World Press Photo
September 2005 | Edition Two     


Karén Mirzoyan chose to photograph people in Armenia, where he lives, who had seriously considered or unsuccessfully attempted suicide.

He noticed that within his subjects, a fire had been rekindled when they failed to kill themselves.

“Something or someone prevented them from committing suicide at the last moment. These are people who have been very close to death by their own hand,” says Karen, who currently works for the armenianow.com online magazine in Armenia after four years as a photojournalist with a number of publications in the country.

He has also exhibited in Armenia and undertaken a number of photographic projects. Karen lives in Yerevan and attended a World Press Photo seminar there in 2004.

“The subject is very topical in Armenia where the number of suicides grows,” he continues. During 2004, three hundred and fifty five people took their own lives. During the first four months of 2005 another 131 people are dead.”

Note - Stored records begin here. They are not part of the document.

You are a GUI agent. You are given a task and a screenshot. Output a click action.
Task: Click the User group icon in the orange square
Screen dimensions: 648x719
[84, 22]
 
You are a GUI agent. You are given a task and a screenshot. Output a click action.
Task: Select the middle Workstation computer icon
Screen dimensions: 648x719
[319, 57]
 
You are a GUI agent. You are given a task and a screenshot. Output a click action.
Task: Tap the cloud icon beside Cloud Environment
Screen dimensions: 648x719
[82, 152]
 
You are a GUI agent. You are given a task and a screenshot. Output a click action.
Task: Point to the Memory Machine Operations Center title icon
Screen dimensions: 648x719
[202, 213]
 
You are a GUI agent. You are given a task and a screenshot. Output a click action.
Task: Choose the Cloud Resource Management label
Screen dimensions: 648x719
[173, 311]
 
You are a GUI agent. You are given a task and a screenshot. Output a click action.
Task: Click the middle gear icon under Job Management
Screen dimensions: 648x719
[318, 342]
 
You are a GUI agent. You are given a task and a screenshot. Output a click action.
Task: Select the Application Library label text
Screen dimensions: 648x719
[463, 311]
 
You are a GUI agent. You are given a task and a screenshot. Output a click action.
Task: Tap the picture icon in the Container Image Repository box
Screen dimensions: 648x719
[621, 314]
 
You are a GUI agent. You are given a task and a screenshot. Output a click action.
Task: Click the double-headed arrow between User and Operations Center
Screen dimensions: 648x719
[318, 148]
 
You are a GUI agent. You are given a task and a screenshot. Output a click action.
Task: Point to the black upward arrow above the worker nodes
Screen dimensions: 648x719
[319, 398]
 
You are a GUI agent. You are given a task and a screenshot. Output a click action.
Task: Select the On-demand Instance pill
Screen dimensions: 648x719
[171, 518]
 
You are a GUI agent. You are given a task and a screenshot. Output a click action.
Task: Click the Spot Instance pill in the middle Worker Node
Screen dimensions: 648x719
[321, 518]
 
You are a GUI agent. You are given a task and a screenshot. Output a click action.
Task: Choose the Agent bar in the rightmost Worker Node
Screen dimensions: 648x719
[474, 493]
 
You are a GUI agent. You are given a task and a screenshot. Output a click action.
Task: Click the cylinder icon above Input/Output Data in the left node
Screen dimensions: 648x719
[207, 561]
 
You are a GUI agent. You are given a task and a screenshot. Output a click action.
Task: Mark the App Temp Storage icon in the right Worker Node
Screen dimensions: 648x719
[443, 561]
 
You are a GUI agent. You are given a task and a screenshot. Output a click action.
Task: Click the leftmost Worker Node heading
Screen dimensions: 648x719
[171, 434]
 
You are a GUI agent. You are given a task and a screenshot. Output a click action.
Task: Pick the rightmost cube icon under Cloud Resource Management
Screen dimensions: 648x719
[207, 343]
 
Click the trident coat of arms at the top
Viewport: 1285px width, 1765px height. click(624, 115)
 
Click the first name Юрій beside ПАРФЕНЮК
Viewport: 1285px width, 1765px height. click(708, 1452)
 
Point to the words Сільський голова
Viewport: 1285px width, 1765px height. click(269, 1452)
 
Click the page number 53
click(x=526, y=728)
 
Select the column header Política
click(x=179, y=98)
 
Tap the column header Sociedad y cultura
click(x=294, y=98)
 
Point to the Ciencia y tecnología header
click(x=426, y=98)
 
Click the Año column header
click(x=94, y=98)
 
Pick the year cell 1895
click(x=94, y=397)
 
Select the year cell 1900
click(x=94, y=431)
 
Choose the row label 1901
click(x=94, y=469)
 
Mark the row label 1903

“But these are just statistics. I am very interested about the thoughts a person has during his or her last seconds, what makes them take the step.”

The people who agreed to be photographed do not show the faces they had at the time of their unsuccessful attempts, says Karen. Indeed, many of them now laughingly look back on a difficult period of their life.






Tatevik Yeganyan from Yerevan in Armenia, attempted suicide on her eighteenth birthday in June 2003, in Spain.

Now twenty, Tatevik had been having problems with her adopted parents, which is why she was sent to Spain. When her mother failed to ring her on her birthday, Tatevik considered throwing herself out of a window on the second floor.

However, imagining herself after the suicide lying on the ground she changed her mind. Tatevik thought relations with her parents would change when she returned home but they didn’t.

Tatevik did make an unsuccessful attempt by cutting her veins after her return to Armenia hoping, she says, to draw her parents’ attention to her and the treatment she was receiving from her mother.